The competitive pressure is real. Clients expect AI efficiency gains passed through to them directly, and Harvard's analysis is blunt that firms without AI integration will lose business to "leaner, more agile competitors." The era of the pilot program is over. But the duty of competence under Rule 1.1 does not bend to competitive pressure, and neither do courts handing out five-figure sanctions.

The firms that will survive the first major agentic liability event — and there will be one — are those that have treated governance as a competitive differentiator rather than a deployment obstacle. That means auditable workflows, explicit human checkpoints at legally consequential steps, and client-facing AI governance disclosures built into engagement letters before the matter opens. The firms that have deployed CoCounsel or Protégé as plug-and-play productivity tools, without workflow-level controls, have transferred malpractice exposure from the vendor to themselves with no corresponding infrastructure to manage it. As the MIT research put it: "Capability is advancing faster than control frameworks. That imbalance creates exposure." In 2026, that exposure has a name: it's called your next bar complaint.

Frequently Asked Questions

Under current doctrine, who is liable when an agentic AI system makes an error in a legal filing?

The supervising attorney retains full liability under ABA Formal Opinion 512 (July 2024), which applies Rules 1.1, 5.1, and 5.3 to AI use and requires lawyers to verify all AI-generated output. Courts sanctioning lawyers for hallucinated citations have consistently held that attorney accountability is not diminished by vendor sophistication or firm-level adoption policies. Vendor contracts typically include broad limitations-of-liability provisions that shift exposure back to the law firm.

What specifically makes CoCounsel and LexisNexis Protégé 'agentic' rather than ordinary AI assistants?

Both platforms now deploy multi-step autonomous execution architectures that chain research, analysis, and drafting tasks without requiring human approval at each step. Thomson Reuters CoCounsel Legal, built on the Claude Agent SDK, executes 'one conversation' workflows with autonomous multistep planning, while LexisNexis Protégé deploys a Planner Agent, Orchestrator Agent, and Self-Reflection Agent to manage complex workflows across its proprietary content databases. The defining feature is task decomposition and sequential execution without per-action human sign-off.

How serious is the AI hallucination problem in legal filings right now?

By late 2025, over 700 hallucination incidents had been documented in court proceedings, with new cases accumulating at four to five per day, according to a 2025 review by Sterne Kessler. Sanctions have escalated sharply: the Sixth Circuit imposed $30,000 in early 2026, and individual cases have exceeded $100,000 in attorneys' fees and penalties. Gordon Rees, one of the largest U.S. firms, received its third hallucination-related sanction in six months between October 2025 and March 2026.

What does ABA Formal Opinion 512 actually require of lawyers using agentic AI?

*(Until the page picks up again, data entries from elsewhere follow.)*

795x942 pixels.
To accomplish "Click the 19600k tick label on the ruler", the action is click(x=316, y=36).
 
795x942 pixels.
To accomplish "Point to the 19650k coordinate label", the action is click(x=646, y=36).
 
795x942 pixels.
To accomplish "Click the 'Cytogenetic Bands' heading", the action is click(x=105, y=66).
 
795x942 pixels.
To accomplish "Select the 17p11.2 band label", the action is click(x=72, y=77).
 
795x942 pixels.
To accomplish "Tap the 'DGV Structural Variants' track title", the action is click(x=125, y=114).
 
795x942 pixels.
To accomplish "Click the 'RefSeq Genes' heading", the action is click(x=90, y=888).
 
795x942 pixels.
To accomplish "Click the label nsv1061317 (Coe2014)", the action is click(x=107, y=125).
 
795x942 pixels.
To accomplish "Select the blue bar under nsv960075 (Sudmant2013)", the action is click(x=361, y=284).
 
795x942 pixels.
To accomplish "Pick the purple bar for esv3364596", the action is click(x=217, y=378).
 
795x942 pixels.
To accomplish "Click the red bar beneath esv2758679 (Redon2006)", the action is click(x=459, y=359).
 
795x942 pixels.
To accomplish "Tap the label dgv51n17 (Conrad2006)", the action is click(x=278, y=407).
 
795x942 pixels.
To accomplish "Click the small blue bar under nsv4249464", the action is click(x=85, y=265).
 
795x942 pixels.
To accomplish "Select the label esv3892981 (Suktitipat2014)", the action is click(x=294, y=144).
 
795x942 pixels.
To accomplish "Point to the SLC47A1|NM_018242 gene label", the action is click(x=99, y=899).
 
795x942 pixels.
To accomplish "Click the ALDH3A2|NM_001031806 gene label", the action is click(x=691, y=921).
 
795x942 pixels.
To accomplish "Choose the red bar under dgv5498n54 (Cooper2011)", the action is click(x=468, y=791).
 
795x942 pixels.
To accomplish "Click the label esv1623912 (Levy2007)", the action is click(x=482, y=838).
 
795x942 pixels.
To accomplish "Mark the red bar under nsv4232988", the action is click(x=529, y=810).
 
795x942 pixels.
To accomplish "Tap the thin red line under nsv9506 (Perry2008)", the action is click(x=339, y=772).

Formal Opinion 512 (July 2024) holds that lawyers must maintain technological competence with AI tools they deploy (Rule 1.1), establish clear firm policies on AI use and supervise other lawyers' compliance (Rule 5.1), and adequately train and supervise non-lawyer staff in AI use (Rule 5.3). It explicitly requires verification of all AI-generated output. For agentic systems that execute multi-step workflows without per-step human review, full compliance with this opinion requires workflow-level logging and reconstruction capability that most current deployments do not provide.

What should a law firm's agentic AI governance framework actually include?

The Harvard Law School Forum on Corporate Governance identifies four essential layers: secure engagement interfaces, compliance-first AI behavior with embedded human governance checkpoints, enterprise-grade integrated work platforms, and unified client intelligence that protects privilege. Operationally, this means agent-level action logging (not just output-level review), designated human approval gates before legally consequential actions, a reliable execution halt mechanism, and client-facing AI governance disclosures in engagement letters. The MIT-led study found that most deployed agent systems currently lack all four of these capabilities.